As a veteran project manager, I know that the vision is all about creating a picture of where you want to be in the future. My personal favourite was provided by John Kennedy in a speech to congress in 1961 when he said, “I believe that this nation should commit itself to achieving the goal, before this decade is out, of landing a man on the moon and returning him safely to the earth.”
How succinct is that for a vision? It is so simple and furthermore, it meets the usual Goal acronym – SMART (Specific, Measurable, Achievable, Relevant and Time-bound), although it was more of a vision than a goal. This translated into a series of missions that encapsulated the fundamental elements that eventually led to the successful realisation of his vision.
I am not saying that you should become NASA, but I am encouraging you to learn a great technique from our recent history. There is a reason why Honeywell, Chevron, Shell, Toyota, Walmart and Starbucks are all successful at what they do, it is because they have great mission statements that their people can relate to and focus on.
A vision takes account of where you are now, but it should also set out your dream of where you want to be and give you something to aspire to, something to reach for and something to focus your mission on when times get tough. Don’t get confused, a vision and a mission are different! Some companies have combined mission/vision statements and that’s okay, but I want to talk about you and you guys are not Fortune 500 companies (at least not yet), so let’s keep it simple for the moment.
We can create your vision for your future. This is a powerful tool so you need to make an effort and write it down, it’s no good just going through the motions in your head, you need to commit it to paper and then stick it on your desk, on your shaving/make-up mirror, on the fridge and on your PC and tablet. You should place it so you see it at least five times a day!
Okay, so you got some paper? Let’s begin.
First up, conduct a personal SWOT analysis. Then you should ask yourself the following questions:
- “Where do I want to be in ten years time?” Be honest with yourself and be true to yourself as you won’t have time later to repair it, so make the effort to get it right NOW!
- “What do I want to leave as my legacy to my family and to the world?”
- “What qualities/values do I most want to demonstrate in my life?”
Next, I want you to close your eyes and visualise where you want to be in five to ten years time.
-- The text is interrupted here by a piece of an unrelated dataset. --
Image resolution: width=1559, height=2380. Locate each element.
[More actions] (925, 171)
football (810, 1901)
You are promoted to your sought after position, you have a successful dream team who are all empowered to be better than they already are, you have a wonderful family and a marvellous social network with all the accompanying attributes of wealth and status or you are living comfortably and manipulating large funds in a meaningful and philanthropic way, fully realising your true altruistic self. Dare to dream a little, if you have always wanted to go to Australia or Antarctica, then write it down. Think about what you really want to do and achieve.
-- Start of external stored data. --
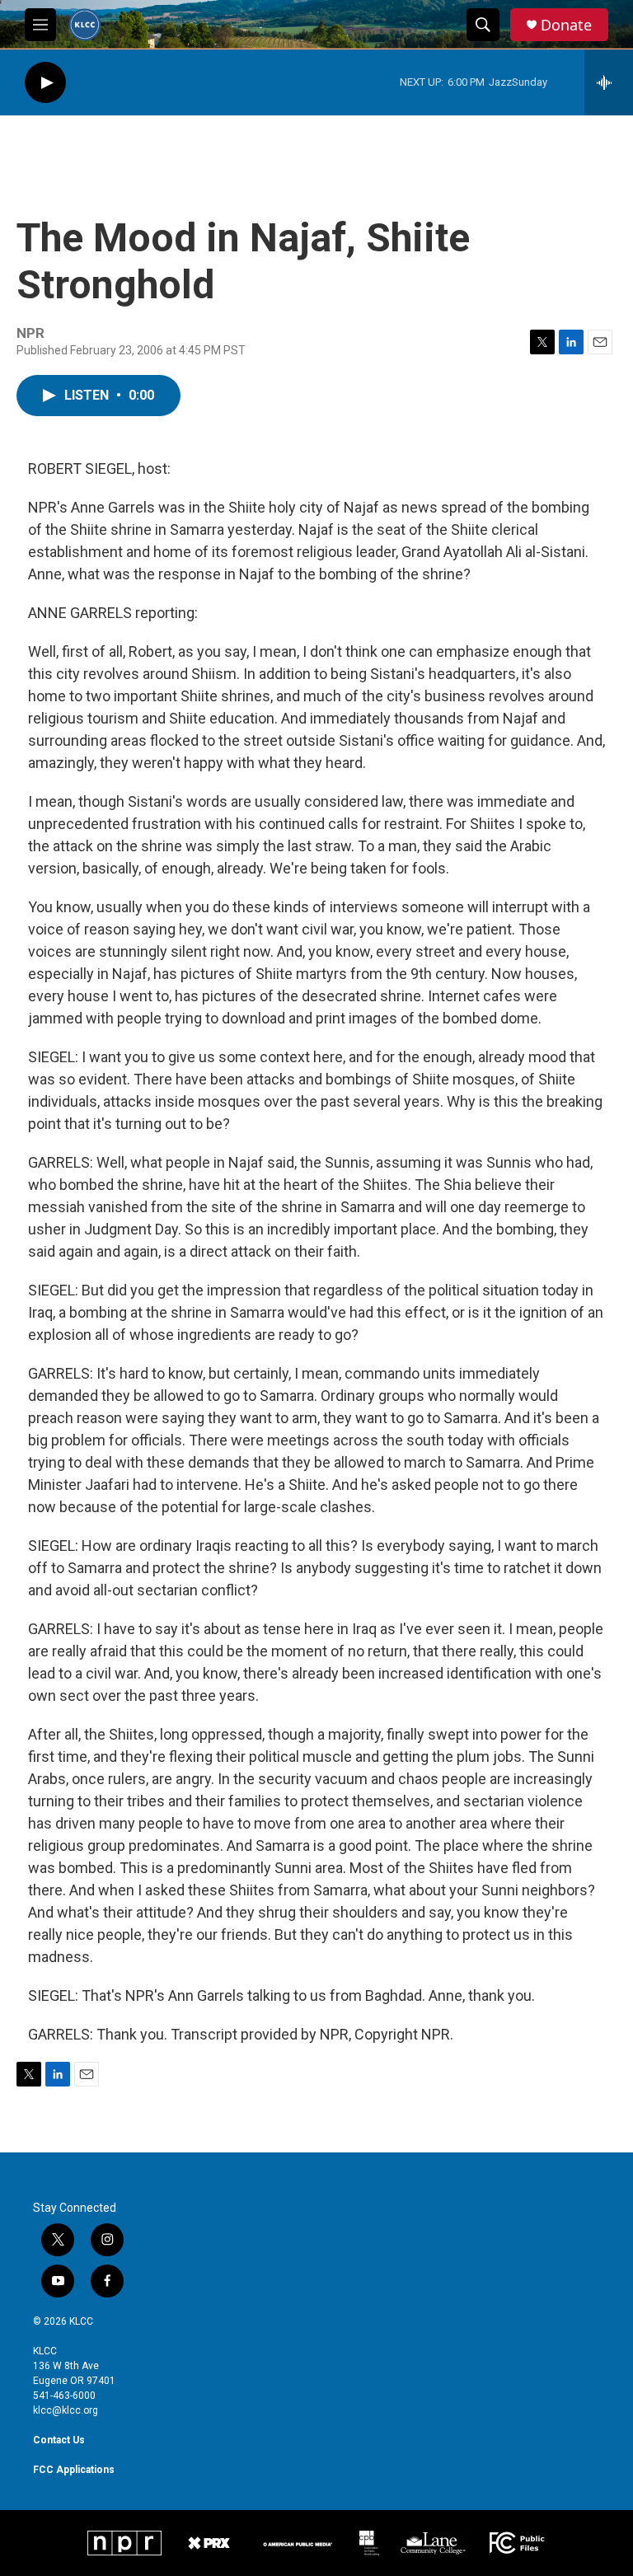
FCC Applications (74, 2469)
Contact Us (59, 2440)
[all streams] (608, 82)
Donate (566, 25)
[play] (45, 82)
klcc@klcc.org (65, 2410)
A word of caution, it is important that you are realistic about this, “Is it achievable and is it realistic?” Most kids dream of being an astronaut, but if they have any sight or hearing problems, these create additional challenges and will make it harder to get there. I am not saying you can’t do it, I am simply saying that the journey will be more difficult and you would probably benefit from tenacity as a strength and a good supportive network so you can successfully meet the challenge.
I would also recommend that you don’t make an earnings type statement – “I want to be worth a million or own a Jaguar.” If you aspire to be better than the others, playing to your strengths and taking advantage of your opportunities and developing those weaknesses you feel it is important to develop, then the financial side will take care of itself because you will be in demand and sought after like any good product. People buy Apple because of its quality and functionality, not its price. Build your product with quality as its primary feature.
Once you have all this, boil it down to a single or couple of sentences!
Wow! How am I going to capture all of that? It’s easy, trust yourself and just write it down. Then start to refine it, take as many drafts as you need, share it with your friends and family and hone it down to YOUR Vision. Keep in mind when you are doing the refining that you want a vision that is both inspiring and challenging to you, especially when you read it out aloud.
So what’s your vision statement I hear you ask… My vision is:
“I want to be recognised as an individual of integrity, with a passion for empowering others to find their true potential and to develop genuine talent that will change the world. I wish to leave a legacy of an egalitarian community who are more inclined to resolution by contributing collaboratively with their minds than with recourse to violence and bloodshed.”